## BEGIN Selection

While the nation struggles through the cost of living crisis, farmers are being left with no choice but to burn excess crops.
It should be a time of abundance. On farms up and down Britain, workers should be harvesting potatoes, cabbages, carrots, cauliflowers, kale and a whole host of other autumn crops. And, for many, that is what’s happening – as it has for generations.
But, on others, the normal frenzy of harvest time has ground to a halt. Instead, thousands of tons of food is being left to rot, or, in some cases, burnt, as farmers contend with a critical shortage of pickers.
It is a pressing issue to solve during a cost of living crisis, when an increasing number of people are turning to food banks to survive. And yet in their Hidden Waste report, published last weekend, WWF researchers found that almost seven billion meals worth of food goes to waste every year, much of it left unpicked on farms.
The reasons for this chronic waste are many: supermarkets rejecting “ugly” fruit and vegetables; the same chains changing their minds on how much produce they need; and general overproduction by farmers nervous about letting down customers.
But the most infuriating factor – particularly at the current time, with the Manston asylum processing centre, in Kent, overwhelmed with thousands of migrants – is the fact that there is simply no one to pick the crops. While Brexit plays a role in such labour shortages, so does the war in Ukraine and the global worker shortage.
But for Patrick Holden, founder of the Sustainable Food Trust, the central problem is the low value society places on the work of pickers. Britons simply don’t want to do the job. A government recruitment campaign for British pickers in 2020, Pick for Britain, was scrapped due to low take-up, which, in turn, was blamed on the paltry wages on offer.
But Holden believes at the heart of the issue is a total disconnect across society with the food we buy and how it is produced. “The problem today is that we live in a society where almost everyone is completely disconnected from the story behind their food. They’ve no idea where their food comes from,” says Holden.

## END Selection
## BEGIN Stored records

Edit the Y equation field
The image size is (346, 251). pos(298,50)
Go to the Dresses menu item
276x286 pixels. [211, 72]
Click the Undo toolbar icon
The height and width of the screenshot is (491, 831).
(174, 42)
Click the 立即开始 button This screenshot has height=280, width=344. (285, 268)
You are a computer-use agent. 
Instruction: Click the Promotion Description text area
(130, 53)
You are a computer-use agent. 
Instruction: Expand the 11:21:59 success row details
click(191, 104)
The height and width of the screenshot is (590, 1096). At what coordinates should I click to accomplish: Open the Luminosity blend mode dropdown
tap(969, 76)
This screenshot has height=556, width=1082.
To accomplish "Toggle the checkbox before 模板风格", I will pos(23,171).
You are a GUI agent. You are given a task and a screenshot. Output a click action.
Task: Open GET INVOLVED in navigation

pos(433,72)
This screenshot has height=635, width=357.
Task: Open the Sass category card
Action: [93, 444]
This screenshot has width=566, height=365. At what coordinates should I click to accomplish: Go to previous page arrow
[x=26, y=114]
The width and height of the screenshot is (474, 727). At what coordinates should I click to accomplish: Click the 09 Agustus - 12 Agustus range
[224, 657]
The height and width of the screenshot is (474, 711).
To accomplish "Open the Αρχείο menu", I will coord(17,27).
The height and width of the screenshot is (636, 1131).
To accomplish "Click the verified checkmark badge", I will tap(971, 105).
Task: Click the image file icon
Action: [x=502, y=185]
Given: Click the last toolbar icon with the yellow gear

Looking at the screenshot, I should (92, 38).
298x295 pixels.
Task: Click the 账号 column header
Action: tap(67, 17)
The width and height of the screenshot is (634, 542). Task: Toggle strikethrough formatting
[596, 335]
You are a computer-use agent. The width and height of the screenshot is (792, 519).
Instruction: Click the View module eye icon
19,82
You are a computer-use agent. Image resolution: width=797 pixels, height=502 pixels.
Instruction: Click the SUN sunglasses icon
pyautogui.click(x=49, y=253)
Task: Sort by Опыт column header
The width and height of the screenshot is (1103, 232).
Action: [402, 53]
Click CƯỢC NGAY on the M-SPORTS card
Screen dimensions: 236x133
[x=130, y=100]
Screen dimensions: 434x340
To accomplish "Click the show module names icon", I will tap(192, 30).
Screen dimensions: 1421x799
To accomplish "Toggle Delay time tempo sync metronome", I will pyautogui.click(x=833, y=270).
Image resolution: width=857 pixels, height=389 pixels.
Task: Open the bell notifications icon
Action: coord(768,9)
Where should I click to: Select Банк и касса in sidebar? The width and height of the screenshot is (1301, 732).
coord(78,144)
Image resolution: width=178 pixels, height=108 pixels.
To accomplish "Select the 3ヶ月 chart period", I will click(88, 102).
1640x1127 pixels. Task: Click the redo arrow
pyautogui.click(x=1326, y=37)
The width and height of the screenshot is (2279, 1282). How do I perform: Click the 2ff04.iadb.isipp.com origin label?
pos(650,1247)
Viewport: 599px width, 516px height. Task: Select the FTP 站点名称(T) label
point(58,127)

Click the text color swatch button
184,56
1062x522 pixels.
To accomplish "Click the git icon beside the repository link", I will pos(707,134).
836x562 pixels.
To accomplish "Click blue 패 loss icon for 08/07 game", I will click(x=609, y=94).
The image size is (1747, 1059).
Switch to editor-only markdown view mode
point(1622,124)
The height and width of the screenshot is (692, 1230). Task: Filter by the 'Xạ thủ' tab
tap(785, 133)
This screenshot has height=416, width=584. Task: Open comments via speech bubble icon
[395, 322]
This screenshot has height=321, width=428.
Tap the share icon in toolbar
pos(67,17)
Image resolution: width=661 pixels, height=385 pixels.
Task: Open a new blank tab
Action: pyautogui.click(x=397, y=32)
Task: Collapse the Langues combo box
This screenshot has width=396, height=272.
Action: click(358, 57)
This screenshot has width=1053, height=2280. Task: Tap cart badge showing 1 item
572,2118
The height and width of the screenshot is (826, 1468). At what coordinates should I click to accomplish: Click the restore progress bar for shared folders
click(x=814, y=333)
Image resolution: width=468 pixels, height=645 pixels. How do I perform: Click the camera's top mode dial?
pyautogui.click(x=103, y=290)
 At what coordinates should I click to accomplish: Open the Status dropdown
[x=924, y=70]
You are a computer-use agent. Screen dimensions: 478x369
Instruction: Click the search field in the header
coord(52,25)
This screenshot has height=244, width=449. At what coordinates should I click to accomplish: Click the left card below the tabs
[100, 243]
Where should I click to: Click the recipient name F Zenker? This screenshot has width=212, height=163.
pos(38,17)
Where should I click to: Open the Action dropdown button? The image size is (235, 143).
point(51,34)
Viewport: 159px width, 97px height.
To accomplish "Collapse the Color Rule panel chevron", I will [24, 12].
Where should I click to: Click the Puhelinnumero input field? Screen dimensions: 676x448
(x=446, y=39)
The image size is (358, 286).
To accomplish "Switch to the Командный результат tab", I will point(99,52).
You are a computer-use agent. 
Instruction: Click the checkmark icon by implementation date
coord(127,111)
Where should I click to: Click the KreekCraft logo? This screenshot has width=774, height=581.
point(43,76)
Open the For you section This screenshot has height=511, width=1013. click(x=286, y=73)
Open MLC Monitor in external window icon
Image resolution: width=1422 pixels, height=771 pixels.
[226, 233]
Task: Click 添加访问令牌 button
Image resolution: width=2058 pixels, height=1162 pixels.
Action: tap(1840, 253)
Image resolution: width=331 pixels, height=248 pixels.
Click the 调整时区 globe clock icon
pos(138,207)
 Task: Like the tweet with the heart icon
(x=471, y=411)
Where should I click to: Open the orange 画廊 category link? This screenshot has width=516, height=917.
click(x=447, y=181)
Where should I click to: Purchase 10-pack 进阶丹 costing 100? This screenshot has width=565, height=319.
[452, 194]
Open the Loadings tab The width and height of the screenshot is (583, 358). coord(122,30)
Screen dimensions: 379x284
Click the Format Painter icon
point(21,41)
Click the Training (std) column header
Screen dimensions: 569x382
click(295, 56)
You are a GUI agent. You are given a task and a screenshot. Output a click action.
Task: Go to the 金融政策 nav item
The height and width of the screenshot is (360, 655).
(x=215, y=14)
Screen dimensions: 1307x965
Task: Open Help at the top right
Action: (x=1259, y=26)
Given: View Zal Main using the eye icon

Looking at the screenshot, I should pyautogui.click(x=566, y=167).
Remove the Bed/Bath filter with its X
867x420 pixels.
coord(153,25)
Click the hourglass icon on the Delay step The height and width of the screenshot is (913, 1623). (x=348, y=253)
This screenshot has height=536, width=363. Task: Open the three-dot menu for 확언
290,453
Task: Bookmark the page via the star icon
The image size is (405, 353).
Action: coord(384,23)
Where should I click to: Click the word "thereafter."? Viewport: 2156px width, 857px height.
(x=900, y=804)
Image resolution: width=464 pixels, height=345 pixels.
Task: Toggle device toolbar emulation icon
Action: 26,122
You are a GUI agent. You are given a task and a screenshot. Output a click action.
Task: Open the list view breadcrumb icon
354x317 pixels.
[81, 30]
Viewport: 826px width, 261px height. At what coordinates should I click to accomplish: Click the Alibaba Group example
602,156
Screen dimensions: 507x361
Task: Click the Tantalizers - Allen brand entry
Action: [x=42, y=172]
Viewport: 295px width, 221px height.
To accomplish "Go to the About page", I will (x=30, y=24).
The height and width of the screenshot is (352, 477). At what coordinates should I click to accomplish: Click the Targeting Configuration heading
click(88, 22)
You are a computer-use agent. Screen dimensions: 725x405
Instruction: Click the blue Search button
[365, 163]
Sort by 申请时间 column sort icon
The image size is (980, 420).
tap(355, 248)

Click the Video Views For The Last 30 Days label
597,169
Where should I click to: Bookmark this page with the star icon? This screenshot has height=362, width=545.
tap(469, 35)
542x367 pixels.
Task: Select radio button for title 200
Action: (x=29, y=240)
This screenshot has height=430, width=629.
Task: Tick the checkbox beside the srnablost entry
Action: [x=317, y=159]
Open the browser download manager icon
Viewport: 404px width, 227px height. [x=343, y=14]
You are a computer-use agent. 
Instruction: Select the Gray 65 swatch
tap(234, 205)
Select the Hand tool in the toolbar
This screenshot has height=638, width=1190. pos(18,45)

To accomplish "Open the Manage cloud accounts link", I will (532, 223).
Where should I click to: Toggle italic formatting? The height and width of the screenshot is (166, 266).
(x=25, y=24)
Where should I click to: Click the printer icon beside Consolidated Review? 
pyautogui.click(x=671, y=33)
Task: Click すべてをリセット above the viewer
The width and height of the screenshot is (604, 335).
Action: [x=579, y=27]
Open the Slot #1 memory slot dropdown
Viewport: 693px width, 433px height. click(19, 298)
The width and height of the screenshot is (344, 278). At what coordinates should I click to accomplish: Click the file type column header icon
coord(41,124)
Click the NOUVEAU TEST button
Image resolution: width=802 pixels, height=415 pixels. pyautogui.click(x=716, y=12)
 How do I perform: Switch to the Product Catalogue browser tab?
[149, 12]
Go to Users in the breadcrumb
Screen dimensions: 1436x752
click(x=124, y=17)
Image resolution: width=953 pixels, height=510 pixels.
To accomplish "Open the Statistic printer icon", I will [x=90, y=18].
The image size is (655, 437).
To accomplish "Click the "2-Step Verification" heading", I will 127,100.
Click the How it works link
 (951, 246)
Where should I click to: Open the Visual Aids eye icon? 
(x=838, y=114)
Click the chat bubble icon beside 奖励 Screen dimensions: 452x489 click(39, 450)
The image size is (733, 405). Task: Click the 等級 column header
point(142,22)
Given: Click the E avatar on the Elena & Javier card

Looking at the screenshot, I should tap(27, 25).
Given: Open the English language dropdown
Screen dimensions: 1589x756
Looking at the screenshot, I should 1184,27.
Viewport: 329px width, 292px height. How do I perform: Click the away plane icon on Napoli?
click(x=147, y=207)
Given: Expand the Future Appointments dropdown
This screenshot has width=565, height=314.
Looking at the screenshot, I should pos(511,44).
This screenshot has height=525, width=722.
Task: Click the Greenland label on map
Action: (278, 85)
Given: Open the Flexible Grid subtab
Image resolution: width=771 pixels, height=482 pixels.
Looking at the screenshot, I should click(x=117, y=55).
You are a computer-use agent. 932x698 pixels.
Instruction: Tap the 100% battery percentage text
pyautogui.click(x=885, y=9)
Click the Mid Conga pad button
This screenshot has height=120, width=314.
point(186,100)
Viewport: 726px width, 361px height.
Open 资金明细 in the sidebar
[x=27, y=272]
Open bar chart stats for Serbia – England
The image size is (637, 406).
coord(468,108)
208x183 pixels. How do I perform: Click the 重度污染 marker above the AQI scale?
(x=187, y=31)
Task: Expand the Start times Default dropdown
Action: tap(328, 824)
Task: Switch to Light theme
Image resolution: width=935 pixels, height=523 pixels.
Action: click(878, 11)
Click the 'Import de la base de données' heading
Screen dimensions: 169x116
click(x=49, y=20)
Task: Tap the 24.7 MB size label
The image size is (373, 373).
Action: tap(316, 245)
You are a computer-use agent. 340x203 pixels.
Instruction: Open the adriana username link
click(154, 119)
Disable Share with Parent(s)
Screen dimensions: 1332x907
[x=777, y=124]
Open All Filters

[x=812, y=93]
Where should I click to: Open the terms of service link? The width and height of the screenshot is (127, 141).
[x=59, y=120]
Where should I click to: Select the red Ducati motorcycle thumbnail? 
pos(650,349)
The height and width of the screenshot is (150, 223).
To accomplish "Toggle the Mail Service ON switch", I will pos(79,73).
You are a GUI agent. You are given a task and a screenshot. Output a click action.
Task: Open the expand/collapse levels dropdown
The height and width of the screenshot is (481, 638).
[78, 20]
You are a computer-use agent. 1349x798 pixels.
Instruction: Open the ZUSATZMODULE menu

## END Stored records

**Task brief:**
Carry on the article about crops rotting unpicked on British farms, picking up after its final sentence.

**Answer to the exercise:**
His 50 tons of carrots, grown on 10 acres in west Wales, used to be weeded by local school children during the holidays. “It connected them with the land, it was cultural and it kept the money here, rather than exporting it to eastern Europe,” he says.
He would be in favour of a National Service-style Woofing scheme that would enable young people to work the land. (The word “woofing” derives from the WWOOF, a scheme that arranges for volunteers to work weekends on organic farms.) He cites the example of Lady Balfour, the founder of the Soil Association, who worked as a land girl during the First World War, for what a connection with the land can inspire in the individual.
“I think physical work on the land is what we’ve been denied as a culture, quite frankly,” he says. “We used to know that working physically in the fields was glorious. Now it’s, ‘Oh it’s the tyranny of physical labour. Thank God we’ve escaped from that and we can sit behind a computer’.” Collecting leftover crops from farmers’ fields once they have been commercially harvested is a practice that goes back to the Bible.
Known as gleaning, it is being revived by the campaign group Feedback, which has set up a Gleaning Network – a scheme that encourages communities to salvage surplus food left on farms; food which can then be redistributed within their local area. Since 2012, it claims such networks have saved hundreds of tons of food from being wasted on farms for people in food poverty.
But Feedback is the first to admit that gleaning is not a long-term solution. “Our priority must always be designing the food waste out of the system in the first place,” says Martin Bowman, senior policy and campaigns manager at Feedback. One reform the group wants is for the reporting of food waste in the agriculture industry to become mandatory, a change that would break the current deadlock that means farmers are too frightened to speak out about their food waste, for fear they will be perceived as criticising their buyers.
“One [farmer] spoke to us and said they were wasting a quarter of their carrots for mainly cosmetic reasons from supermarkets.”
Bowman thinks transparency about the problem will help shine a light on it. “It will raise pressure on supermarkets to change policies, as well as unlock more government support, which is currently focused on waste in other sectors.”
Holden agrees. “Yes, it’s immoral that we are wasting food, but we need to go deeper than that: unsustainable farming practices, producing enormous mountains of crops, for which there’s sometimes a market and sometimes not.”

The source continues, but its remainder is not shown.